“Para uma união ibérica de qualquer espécie, seja essa
espécie qual for, três cousas são essenciais, e sem elas nada se poderá fazer,
e antes de elas se fazerem é inútil pensar sem receio nosso em qualquer
aproximação. Essas três cousas são:
1º a abolição da monarquia em Espanha;
2º a separação final da península nas suas três
nacionalidades essenciais – a Catalunha, Castela e as províncias que conseguiu
submergir na sua personalidade, e o estado galaico-português.
É absolutamente impensável a solução do problema ibérico
sem ser por uma federação; é impensável a federação com a constituição
desigual, anti-natural, viciosa e falsa, dos estados ibéricos actuais.
(…)
De há tempos para cá se vem fazendo, por um processo de
combinação espontânea que vale muito mais, e significa muito mais, que qualquer
táctica de política amistosa, uma aproximação mental entre Portugal e Espanha.
Dir-se-ia que os dois países repararam por fim no facto aparentemente evidente
que uma fronteira, se separa, também une; e que, se duas nações vizinhas são
duas por serem duas, podem moralmente ser quasi uma por serem vizinhas.
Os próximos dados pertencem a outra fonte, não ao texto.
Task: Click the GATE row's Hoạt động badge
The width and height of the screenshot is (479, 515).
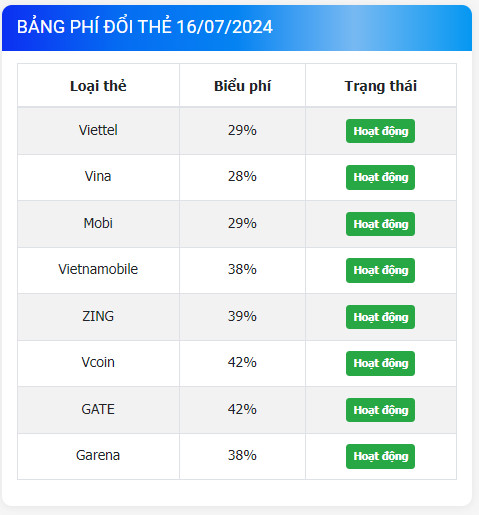Action: [380, 410]
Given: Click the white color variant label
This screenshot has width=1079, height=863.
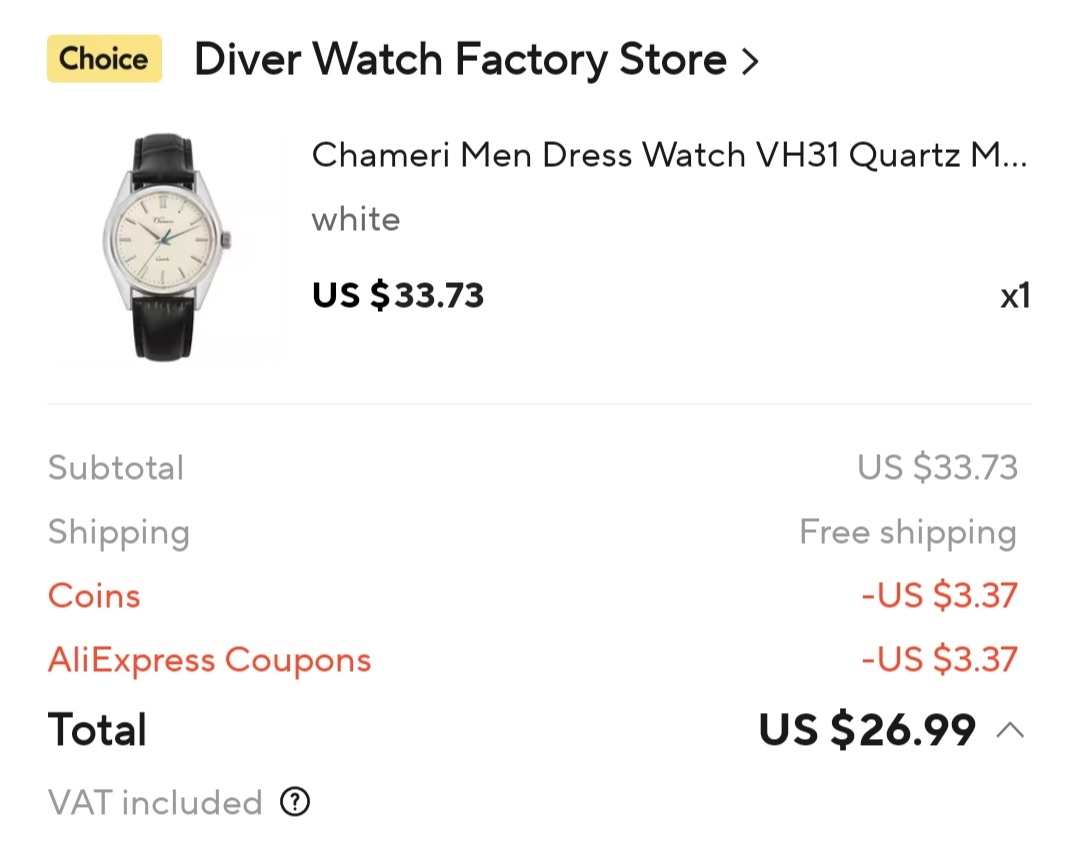Looking at the screenshot, I should coord(356,219).
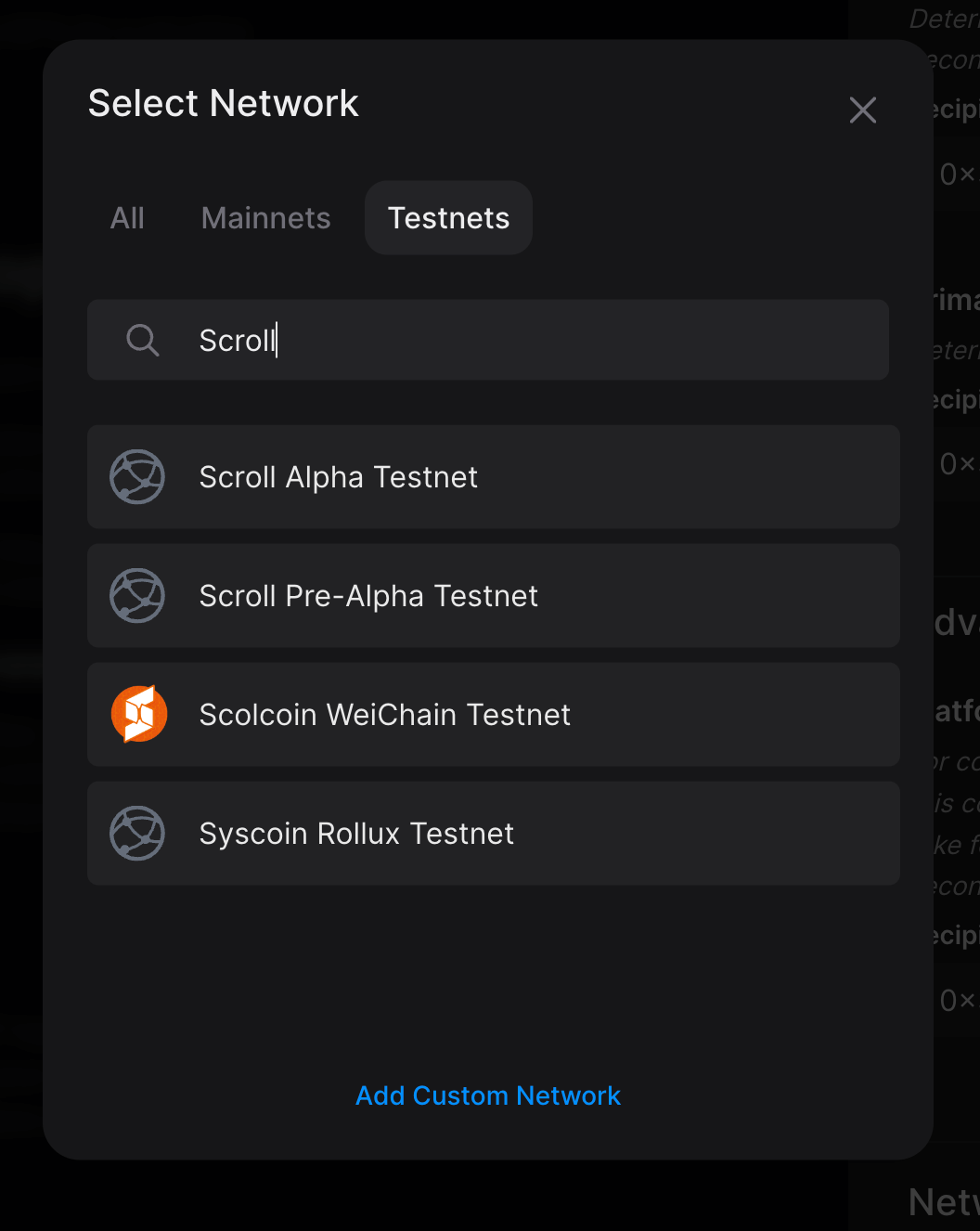Image resolution: width=980 pixels, height=1231 pixels.
Task: Click the Scroll Alpha Testnet globe icon
Action: tap(137, 476)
Esta
aproximação mental não implica, de parte a parte, a abdicação de cousa alguma
em que consista essencialmente a independência ou a personalidade de cada uma
das nações; duas criaturas podem ser amigos sem ser sócios. Implica tão-somente
um estabelecimento de entendimento e de amizade, natural no caso de Portugal e
Espanha, que nenhum conflito de ambições hoje separa, que uma civilização
tradicional comum aproxima, e que se encontram mais que nunca ante o problema,
comum também, de defender, naquela larga extensão da América, que por ambos foi
civilizada e aberta à continuidade do progresso, a tradição civilizacional
ibérica contra a incursão disruptiva de conceitos civilizacionais estranhos”.
Fernando Pessoa, in “Da Ibéria e do Iberismo”.